Many colonists came to believe that those in England had abandoned hard-work and thrift and had fallen into the vices of laziness, prodigal spending, and an opulent lifestyle. The colonists especially detested the office-holders in London, men “who served no useful purpose but were fattened on the labors of those who did the country’s work.”

Samuel Adams said the commissioners were “a useless and very expensive set of officers.”

Edmund Morgan wrote that visitors to London would return and then “make unflattering comparisons between the simplicity, frugality, and industry that prevailed in the colonies and the extravagance, luxury, idleness, drunkenness, poverty, and crime that they saw in the mother country.”

The Americans believed that the colonists worked and spent their money wisely, but those in England were lazy and, like fools, spent all they earned.
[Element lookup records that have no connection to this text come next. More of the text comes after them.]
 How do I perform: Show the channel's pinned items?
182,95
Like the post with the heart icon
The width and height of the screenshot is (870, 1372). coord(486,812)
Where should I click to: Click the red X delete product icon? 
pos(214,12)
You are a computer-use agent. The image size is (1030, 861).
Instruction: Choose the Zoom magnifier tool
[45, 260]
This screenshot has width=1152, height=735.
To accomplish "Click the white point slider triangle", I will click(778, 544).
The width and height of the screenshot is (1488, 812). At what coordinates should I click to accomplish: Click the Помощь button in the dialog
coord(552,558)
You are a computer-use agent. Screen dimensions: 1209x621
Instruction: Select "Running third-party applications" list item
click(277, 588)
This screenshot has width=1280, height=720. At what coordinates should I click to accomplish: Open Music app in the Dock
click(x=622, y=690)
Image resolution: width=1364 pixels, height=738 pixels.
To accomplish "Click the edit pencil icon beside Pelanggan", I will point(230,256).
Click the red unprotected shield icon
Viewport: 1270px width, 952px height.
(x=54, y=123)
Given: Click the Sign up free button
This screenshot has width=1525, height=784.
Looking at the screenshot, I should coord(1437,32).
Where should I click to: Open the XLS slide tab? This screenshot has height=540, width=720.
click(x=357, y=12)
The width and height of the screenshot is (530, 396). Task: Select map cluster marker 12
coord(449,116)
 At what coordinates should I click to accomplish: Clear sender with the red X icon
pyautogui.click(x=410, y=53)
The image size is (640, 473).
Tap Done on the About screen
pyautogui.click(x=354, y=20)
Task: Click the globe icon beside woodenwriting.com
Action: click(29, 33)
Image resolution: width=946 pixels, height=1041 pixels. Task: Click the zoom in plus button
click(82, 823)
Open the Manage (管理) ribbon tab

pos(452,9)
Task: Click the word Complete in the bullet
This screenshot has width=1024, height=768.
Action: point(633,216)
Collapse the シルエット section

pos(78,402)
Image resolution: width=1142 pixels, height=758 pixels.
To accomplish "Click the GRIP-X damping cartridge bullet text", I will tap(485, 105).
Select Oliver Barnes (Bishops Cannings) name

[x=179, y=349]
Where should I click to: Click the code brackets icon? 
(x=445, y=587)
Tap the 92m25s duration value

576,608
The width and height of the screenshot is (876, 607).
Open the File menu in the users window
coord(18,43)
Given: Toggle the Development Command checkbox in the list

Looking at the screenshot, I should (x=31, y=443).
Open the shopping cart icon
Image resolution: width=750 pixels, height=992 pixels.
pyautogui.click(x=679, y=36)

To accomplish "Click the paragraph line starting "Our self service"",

American writers protested the “legions of idle, lazy, and to say no worse, altogether useless customs house locusts, caterpillars, flies, and lice.”

The colonists thought that the Stamp Act was London’s attempt to bring its corruption across the Atlantic to the thirteen colonies. Thomas Jefferson wrote on February 20, 1775, “We do not mean that our people shall be burdened with oppressive taxes to provide sinecures for the idle or the wicked.”

Why were the virtues of industry and frugality so important to the colonists? Edmund Morgan answered that the colonists believed that virtue promoted both property and liberty. By the virtues of diligent work and the wise use of resources, people could purchase property, the very foundation of liberty. Without property ownership, citizens are reduced to slaves, but with it, citizens are liberated.

In the newspaper, the Newport Mercury, dated February 28, 1774, a writer wrote, “We may talk and boast of liberty; but after all, only the industrious and frugal will be free.”

The colonists feared the same would happen in the colonies that had happened in the British Isles. Rent and taxes had drained the Irish farmers, reduced them to serfs, to the status of slaves bound to the land, without the liberty to leave or to advance themselves. The American Revolution’s leaders were determined to prevent that from ever happening to the colonists.

The American Revolution was not an inevitable but an improbable possibility. Once that whirlwind began spinning though, its leaders were committed. Jefferson’s final words in the Declaration of Independence are most illuminating. “We mutually pledge to each other our Lives, our Fortunes, and our Sacred Honor,” because at stake were virtue, property, and liberty.

So, enjoy and celebrate Independence Day.